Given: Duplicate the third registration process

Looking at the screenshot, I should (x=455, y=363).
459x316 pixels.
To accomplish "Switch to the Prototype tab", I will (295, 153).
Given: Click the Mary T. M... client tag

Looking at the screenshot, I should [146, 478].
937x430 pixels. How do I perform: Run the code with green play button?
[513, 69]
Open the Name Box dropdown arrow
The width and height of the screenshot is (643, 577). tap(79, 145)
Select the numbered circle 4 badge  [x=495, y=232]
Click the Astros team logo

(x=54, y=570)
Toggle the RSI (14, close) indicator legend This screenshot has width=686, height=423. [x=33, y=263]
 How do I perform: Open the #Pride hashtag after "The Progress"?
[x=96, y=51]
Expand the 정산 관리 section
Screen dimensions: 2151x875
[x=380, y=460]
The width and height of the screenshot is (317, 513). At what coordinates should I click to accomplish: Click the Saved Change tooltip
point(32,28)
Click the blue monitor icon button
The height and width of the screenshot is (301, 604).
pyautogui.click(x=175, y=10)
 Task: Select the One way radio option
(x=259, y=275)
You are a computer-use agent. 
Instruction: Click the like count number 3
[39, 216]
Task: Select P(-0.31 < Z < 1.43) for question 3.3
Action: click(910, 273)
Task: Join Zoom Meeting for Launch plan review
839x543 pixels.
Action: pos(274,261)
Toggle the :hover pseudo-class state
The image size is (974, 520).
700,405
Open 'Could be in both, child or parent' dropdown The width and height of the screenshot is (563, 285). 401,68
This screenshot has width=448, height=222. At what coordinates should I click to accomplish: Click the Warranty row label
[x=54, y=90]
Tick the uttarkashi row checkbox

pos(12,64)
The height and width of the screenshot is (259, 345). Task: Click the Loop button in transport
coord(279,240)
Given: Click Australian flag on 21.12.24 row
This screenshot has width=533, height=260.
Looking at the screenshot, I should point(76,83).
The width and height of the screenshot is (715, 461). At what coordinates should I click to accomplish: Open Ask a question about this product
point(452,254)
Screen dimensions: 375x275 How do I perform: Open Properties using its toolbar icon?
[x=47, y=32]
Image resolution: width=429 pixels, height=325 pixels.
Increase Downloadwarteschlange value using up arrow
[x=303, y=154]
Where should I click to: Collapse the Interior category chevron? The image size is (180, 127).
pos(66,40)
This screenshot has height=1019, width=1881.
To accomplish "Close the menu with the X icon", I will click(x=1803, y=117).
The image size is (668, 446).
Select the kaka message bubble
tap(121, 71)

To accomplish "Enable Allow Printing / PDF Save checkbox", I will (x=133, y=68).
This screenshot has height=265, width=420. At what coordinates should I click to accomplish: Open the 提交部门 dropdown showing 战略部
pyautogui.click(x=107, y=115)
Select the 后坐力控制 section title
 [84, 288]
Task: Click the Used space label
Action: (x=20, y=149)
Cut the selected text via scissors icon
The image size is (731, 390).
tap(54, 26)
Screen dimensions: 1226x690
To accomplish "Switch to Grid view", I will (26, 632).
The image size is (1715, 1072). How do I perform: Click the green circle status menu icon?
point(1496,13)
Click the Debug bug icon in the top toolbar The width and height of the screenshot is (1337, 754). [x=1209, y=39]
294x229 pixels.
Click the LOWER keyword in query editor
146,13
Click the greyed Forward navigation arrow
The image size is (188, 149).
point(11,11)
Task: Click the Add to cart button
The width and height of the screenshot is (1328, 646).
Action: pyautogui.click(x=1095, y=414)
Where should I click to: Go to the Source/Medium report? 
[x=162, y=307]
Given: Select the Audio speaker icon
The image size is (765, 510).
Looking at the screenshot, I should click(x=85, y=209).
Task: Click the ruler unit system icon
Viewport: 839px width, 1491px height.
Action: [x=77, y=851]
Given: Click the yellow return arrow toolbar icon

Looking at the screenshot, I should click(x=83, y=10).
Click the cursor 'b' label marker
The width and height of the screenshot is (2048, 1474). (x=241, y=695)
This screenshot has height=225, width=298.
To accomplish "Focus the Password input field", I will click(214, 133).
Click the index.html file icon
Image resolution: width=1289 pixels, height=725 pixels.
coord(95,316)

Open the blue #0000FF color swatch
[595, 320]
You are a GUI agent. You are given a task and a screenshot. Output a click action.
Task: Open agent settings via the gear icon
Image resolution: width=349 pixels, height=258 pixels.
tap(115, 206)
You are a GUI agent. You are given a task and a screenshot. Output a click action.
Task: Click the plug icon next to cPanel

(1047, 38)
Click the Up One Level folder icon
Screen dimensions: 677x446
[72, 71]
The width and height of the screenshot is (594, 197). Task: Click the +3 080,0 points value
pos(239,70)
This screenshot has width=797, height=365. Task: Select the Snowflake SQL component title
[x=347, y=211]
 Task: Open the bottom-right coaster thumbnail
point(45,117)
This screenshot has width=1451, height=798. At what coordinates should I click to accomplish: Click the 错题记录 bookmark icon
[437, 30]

* * *

§ Objective: Rewrite all the records above, replacing each occurrence of "accomplish" with "complete" and leaving everything else unchanged.

§ Reply to the exercise:
Given: Duplicate the third registration process

Looking at the screenshot, I should (x=455, y=363).
459x316 pixels.
To complete "Switch to the Prototype tab", I will (295, 153).
Given: Click the Mary T. M... client tag

Looking at the screenshot, I should [146, 478].
937x430 pixels. How do I perform: Run the code with green play button?
[513, 69]
Open the Name Box dropdown arrow
The width and height of the screenshot is (643, 577). tap(79, 145)
Select the numbered circle 4 badge  [x=495, y=232]
Click the Astros team logo

(x=54, y=570)
Toggle the RSI (14, close) indicator legend This screenshot has width=686, height=423. [x=33, y=263]
 How do I perform: Open the #Pride hashtag after "The Progress"?
[x=96, y=51]
Expand the 정산 관리 section
Screen dimensions: 2151x875
[x=380, y=460]
The width and height of the screenshot is (317, 513). At what coordinates should I click to complete: Click the Saved Change tooltip
point(32,28)
Click the blue monitor icon button
The height and width of the screenshot is (301, 604).
pyautogui.click(x=175, y=10)
 Task: Select the One way radio option
(x=259, y=275)
You are a computer-use agent. 
Instruction: Click the like count number 3
[39, 216]
Task: Select P(-0.31 < Z < 1.43) for question 3.3
Action: click(910, 273)
Task: Join Zoom Meeting for Launch plan review
839x543 pixels.
Action: pos(274,261)
Toggle the :hover pseudo-class state
The image size is (974, 520).
700,405
Open 'Could be in both, child or parent' dropdown The width and height of the screenshot is (563, 285). 401,68
This screenshot has width=448, height=222. At what coordinates should I click to complete: Click the Warranty row label
[x=54, y=90]
Tick the uttarkashi row checkbox

pos(12,64)
The height and width of the screenshot is (259, 345). Task: Click the Loop button in transport
coord(279,240)
Given: Click Australian flag on 21.12.24 row
This screenshot has width=533, height=260.
Looking at the screenshot, I should point(76,83).
The width and height of the screenshot is (715, 461). At what coordinates should I click to complete: Open Ask a question about this product
point(452,254)
Screen dimensions: 375x275 How do I perform: Open Properties using its toolbar icon?
[x=47, y=32]
Image resolution: width=429 pixels, height=325 pixels.
Increase Downloadwarteschlange value using up arrow
[x=303, y=154]
Where should I click to: Collapse the Interior category chevron? The image size is (180, 127).
pos(66,40)
This screenshot has height=1019, width=1881.
To complete "Close the menu with the X icon", I will click(x=1803, y=117).
The image size is (668, 446).
Select the kaka message bubble
tap(121, 71)

To complete "Enable Allow Printing / PDF Save checkbox", I will (x=133, y=68).
This screenshot has height=265, width=420. At what coordinates should I click to complete: Open the 提交部门 dropdown showing 战略部
pyautogui.click(x=107, y=115)
Select the 后坐力控制 section title
 [84, 288]
Task: Click the Used space label
Action: (x=20, y=149)
Cut the selected text via scissors icon
The image size is (731, 390).
tap(54, 26)
Screen dimensions: 1226x690
To complete "Switch to Grid view", I will (26, 632).
The image size is (1715, 1072). How do I perform: Click the green circle status menu icon?
point(1496,13)
Click the Debug bug icon in the top toolbar The width and height of the screenshot is (1337, 754). [x=1209, y=39]
294x229 pixels.
Click the LOWER keyword in query editor
146,13
Click the greyed Forward navigation arrow
The image size is (188, 149).
point(11,11)
Task: Click the Add to cart button
The width and height of the screenshot is (1328, 646).
Action: pyautogui.click(x=1095, y=414)
Where should I click to: Go to the Source/Medium report? 
[x=162, y=307]
Given: Select the Audio speaker icon
The image size is (765, 510).
Looking at the screenshot, I should click(x=85, y=209).
Task: Click the ruler unit system icon
Viewport: 839px width, 1491px height.
Action: [x=77, y=851]
Given: Click the yellow return arrow toolbar icon

Looking at the screenshot, I should click(x=83, y=10).
Click the cursor 'b' label marker
The width and height of the screenshot is (2048, 1474). (x=241, y=695)
This screenshot has height=225, width=298.
To complete "Focus the Password input field", I will click(214, 133).
Click the index.html file icon
Image resolution: width=1289 pixels, height=725 pixels.
coord(95,316)

Open the blue #0000FF color swatch
[595, 320]
You are a GUI agent. You are given a task and a screenshot. Output a click action.
Task: Open agent settings via the gear icon
Image resolution: width=349 pixels, height=258 pixels.
tap(115, 206)
You are a GUI agent. You are given a task and a screenshot. Output a click action.
Task: Click the plug icon next to cPanel

(1047, 38)
Click the Up One Level folder icon
Screen dimensions: 677x446
[72, 71]
The width and height of the screenshot is (594, 197). Task: Click the +3 080,0 points value
pos(239,70)
This screenshot has width=797, height=365. Task: Select the Snowflake SQL component title
[x=347, y=211]
 Task: Open the bottom-right coaster thumbnail
point(45,117)
This screenshot has width=1451, height=798. At what coordinates should I click to complete: Click the 错题记录 bookmark icon
[437, 30]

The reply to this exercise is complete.